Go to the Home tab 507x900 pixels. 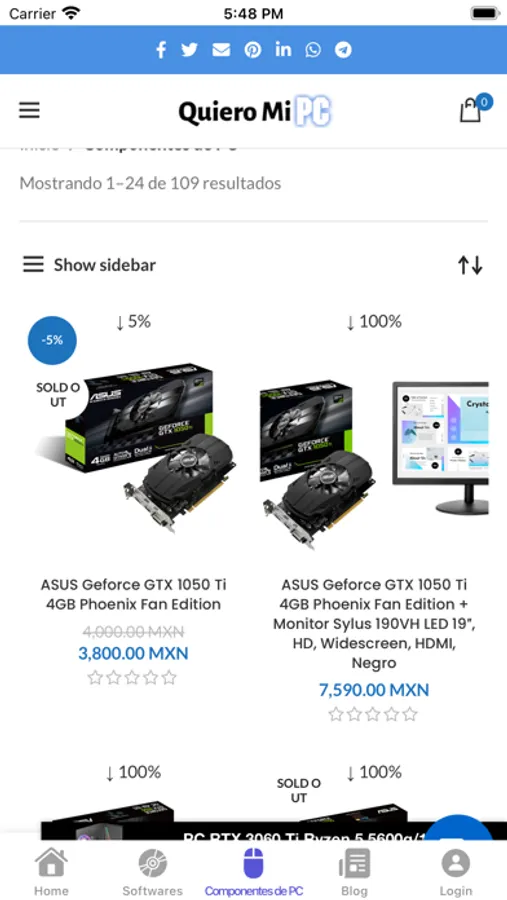click(51, 872)
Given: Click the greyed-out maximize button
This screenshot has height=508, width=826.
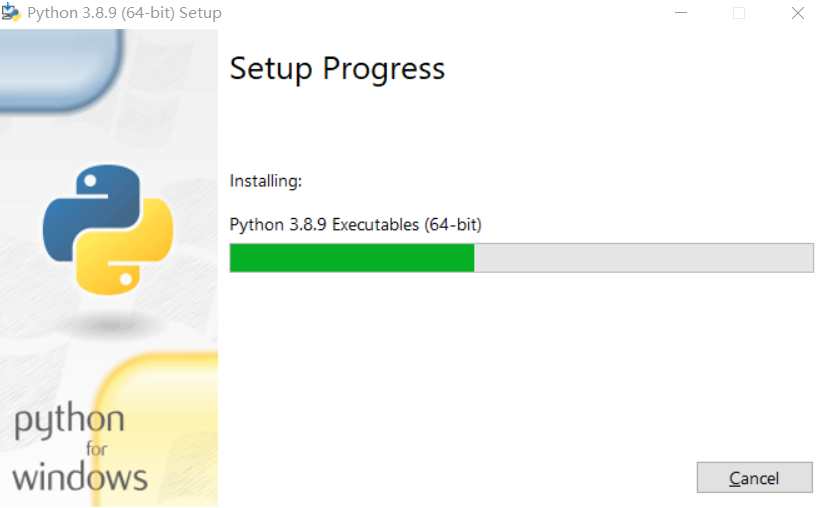Looking at the screenshot, I should (739, 14).
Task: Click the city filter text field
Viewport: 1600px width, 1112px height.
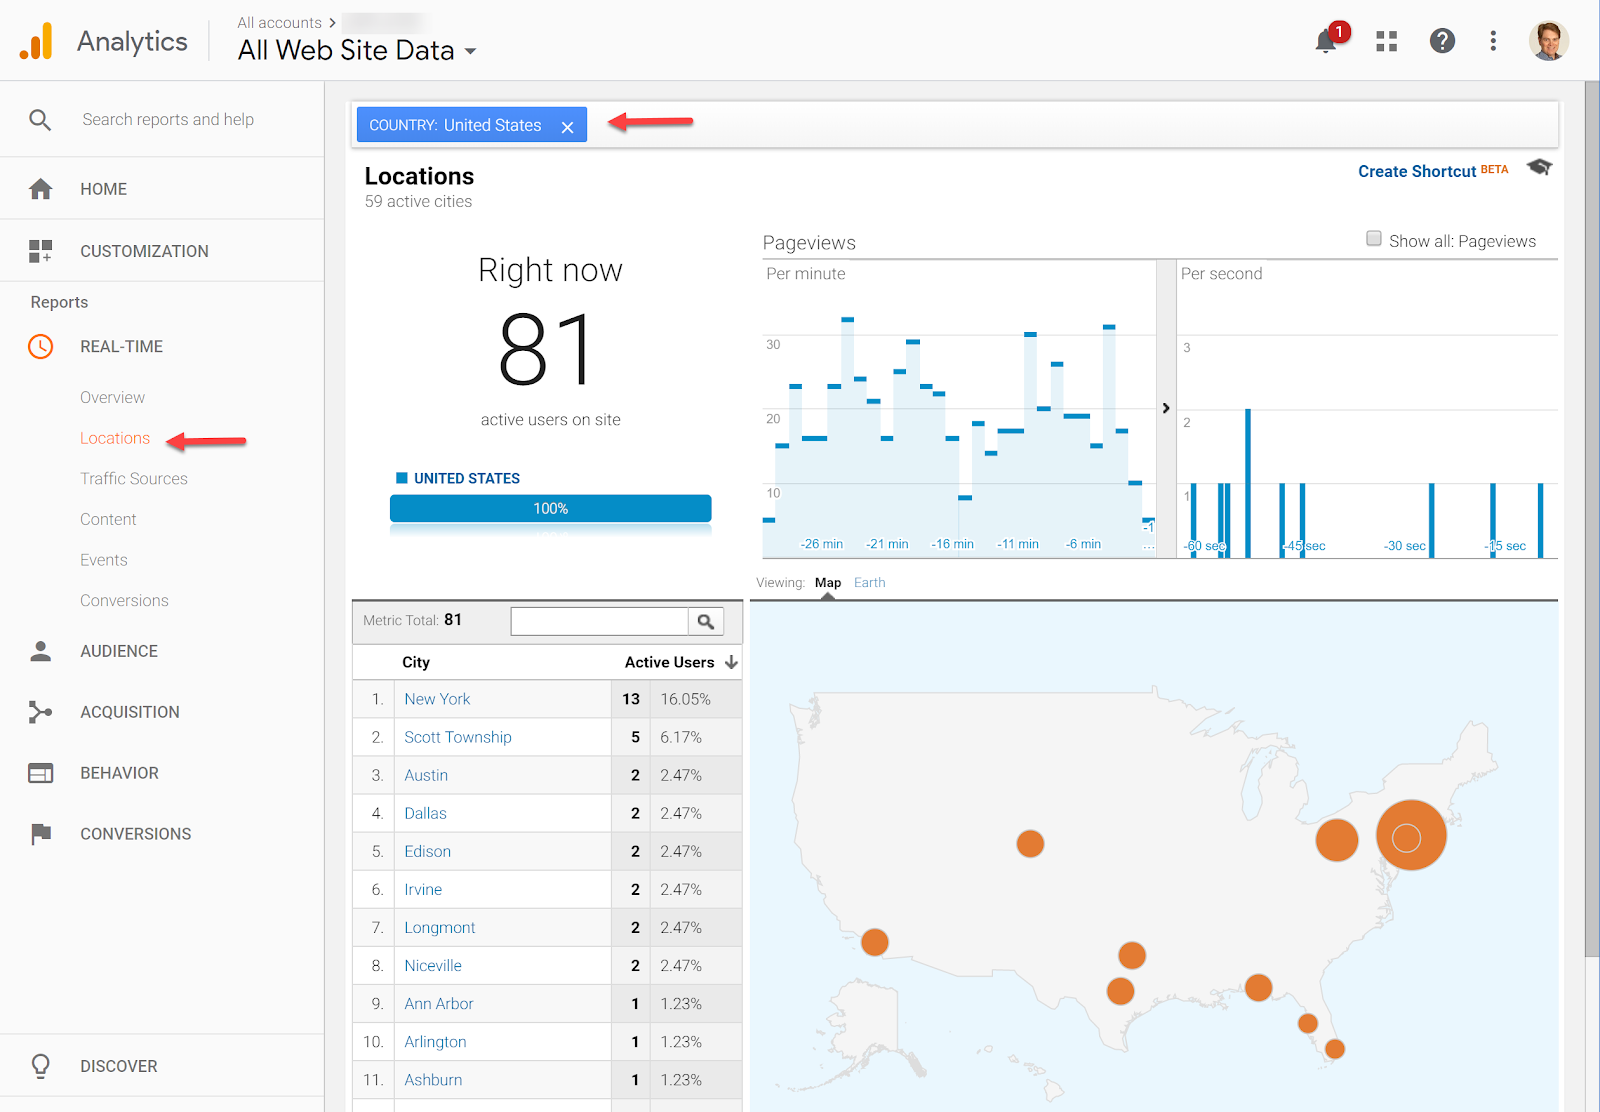Action: point(599,622)
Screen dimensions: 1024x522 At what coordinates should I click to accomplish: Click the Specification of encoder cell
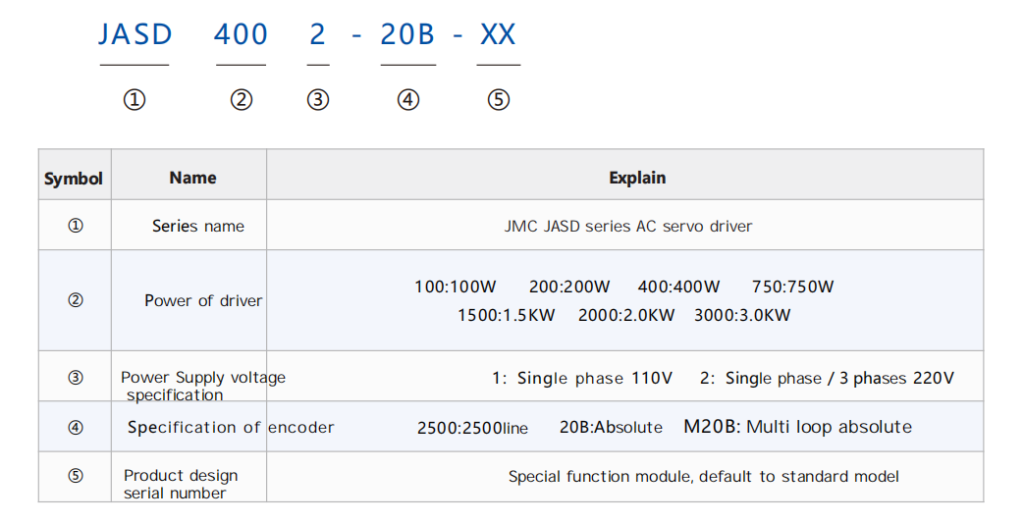click(x=231, y=427)
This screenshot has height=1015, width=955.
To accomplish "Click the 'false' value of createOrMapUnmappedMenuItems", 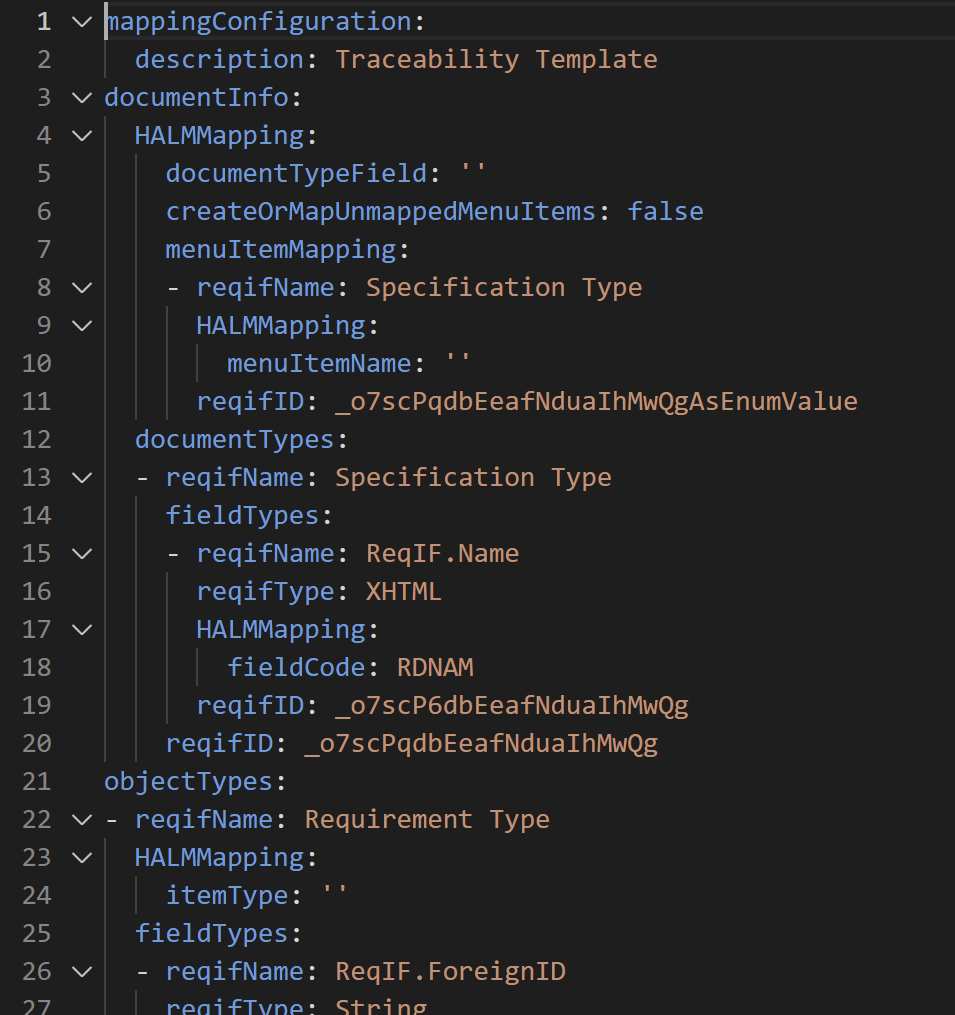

◆ Exercise instructions
Return only the lines that start at the line containing "Screen dimensions: 1024x522" and finish at the last line of the entries, exactly as written and without pictures.

◆ Worked solution
Screen dimensions: 1024x522 At what coordinates should I click to accomplish: Click the Specification of encoder cell
click(x=231, y=427)
This screenshot has height=1015, width=955.
To accomplish "Click the 'false' value of createOrMapUnmappedMenuItems", 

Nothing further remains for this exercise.